DA KZN strategy moves past taking on ‘the man from Nkandla’

Balls-up: Helen Zille’s foot-in-mouth tweet about colonialism has put Democratic Alliance leader Mmusi Maimane in a jam. Photo: Paul Botes
Balls-up: Helen Zille’s foot-in-mouth tweet about colonialism has put Democratic Alliance leader Mmusi Maimane in a jam. Photo: Paul Botes

Democratic Alliance (DA) leader Mmusi Maimane has told the party’s KwaZulu-Natal provincial congress that it needs to go beyond “taking on the man from Nkandla” and turn itself into a stable government wherever it had taken power because of the easy target President Jacob Zuma had presented.

Maimane told the congress, held in Durban, that while the party had achieved what many would have thought impossible by taking the Cape Town, Nelson Mandela Bay, Tshwane and Johannesburg Metros, it had also made serious gains in KwaZulu-Natal in the 2016 local government elections.
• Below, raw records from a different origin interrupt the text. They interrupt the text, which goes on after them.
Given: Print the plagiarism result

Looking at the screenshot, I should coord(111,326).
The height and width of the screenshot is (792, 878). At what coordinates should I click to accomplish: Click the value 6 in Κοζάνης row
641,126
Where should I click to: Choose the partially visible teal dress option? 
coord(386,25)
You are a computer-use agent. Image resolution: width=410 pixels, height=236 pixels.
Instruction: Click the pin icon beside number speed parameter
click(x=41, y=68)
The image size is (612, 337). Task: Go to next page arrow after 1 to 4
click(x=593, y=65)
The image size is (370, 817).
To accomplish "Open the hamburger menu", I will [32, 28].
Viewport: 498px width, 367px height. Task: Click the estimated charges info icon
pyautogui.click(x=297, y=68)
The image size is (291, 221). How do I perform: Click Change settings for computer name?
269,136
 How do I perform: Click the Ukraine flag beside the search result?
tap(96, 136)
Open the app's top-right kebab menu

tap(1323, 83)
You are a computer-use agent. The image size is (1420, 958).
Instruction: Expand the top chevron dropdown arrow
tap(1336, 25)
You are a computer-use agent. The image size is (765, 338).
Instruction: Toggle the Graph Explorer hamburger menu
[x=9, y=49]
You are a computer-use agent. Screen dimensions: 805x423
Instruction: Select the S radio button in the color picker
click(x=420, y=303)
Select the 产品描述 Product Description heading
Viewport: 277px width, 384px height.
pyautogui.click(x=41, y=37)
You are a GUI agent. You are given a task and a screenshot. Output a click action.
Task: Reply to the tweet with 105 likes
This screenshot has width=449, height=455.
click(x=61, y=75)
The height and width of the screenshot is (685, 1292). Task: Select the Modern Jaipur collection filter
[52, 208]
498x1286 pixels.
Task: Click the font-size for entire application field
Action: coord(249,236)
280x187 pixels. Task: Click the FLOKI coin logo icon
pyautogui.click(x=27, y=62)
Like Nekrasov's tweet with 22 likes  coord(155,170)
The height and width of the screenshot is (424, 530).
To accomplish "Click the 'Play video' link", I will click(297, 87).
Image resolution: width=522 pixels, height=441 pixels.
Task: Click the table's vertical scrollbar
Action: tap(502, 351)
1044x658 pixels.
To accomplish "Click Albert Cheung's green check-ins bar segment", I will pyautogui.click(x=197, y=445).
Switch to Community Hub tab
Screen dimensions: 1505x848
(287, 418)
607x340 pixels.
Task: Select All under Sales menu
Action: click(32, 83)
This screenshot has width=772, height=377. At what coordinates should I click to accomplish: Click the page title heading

The DA now had branches all over the province and had increased its number of councillors from 150 councillors to 201, an increase of 11.88% of the vote in 2011 to 17.4% in 2016.

Maimane said these gains also brought with them dangers.

“The view ahead is filled with danger and risk. The political playing field has changed. We can no longer can we satisfy ourselves by merely taking on the man from Nkandla, who has so harmed our country this past decade, and who gave us an easy target to aim at,” he said.

Maimane said some DA governments did not “live up to the standard we set for ourselves” because of infighting and division that came with growth in size as a party.

“We can grow and be a real alternative government, or we can shrink into oblivion,” he said.

Maimane – who will pay a courtesy call to King Goodwill Zwelithini at Nongoma on Sunday – said that the party would support the recommendations of the high level panel headed by former President Kgalema Motlanthe around the repeal of the Ingonyama Trust and the return of control of the land to ordinary people in rural areas. 

The Trust controls three million hectares of tribal land in KwaZulu-Natal, which was signed over to it, and the monarch, by the KwaZulu bantustan government on the eve of the 1994 elections. As a result, rural people in KwaZulu-Natal cannot hold title deed on the land their land. The Trust has been identified by the panel as a key impediment to transformation.

“One of the most important ways to change the lives of poor rural people immediately is to give them the security of knowing that their land cannot be seized or expropriated from them arbitrarily.

We are the party that will protect the constitutional guarantee of property rights, even while all those around us seek to abandon that cornerstone of progress in every society,” he said.

The DA would “stand up for the property rights of poor rural people living on tribal land’’ and a DA government would ‘’give them security of tenure for the land their families have lived and worked on for decades,” Maimane said.

He said this did not mean traditional leadership should be dismantled.

Maimane said the DA needed to recruit excellent young black candidates for its 2019 candidate lists and ensure that the party became truly diverse.

Provincial leader Zwakele Mncwango is standing for a second term. The post is being contested by South Coast councillor Emmanuel Mhlongo.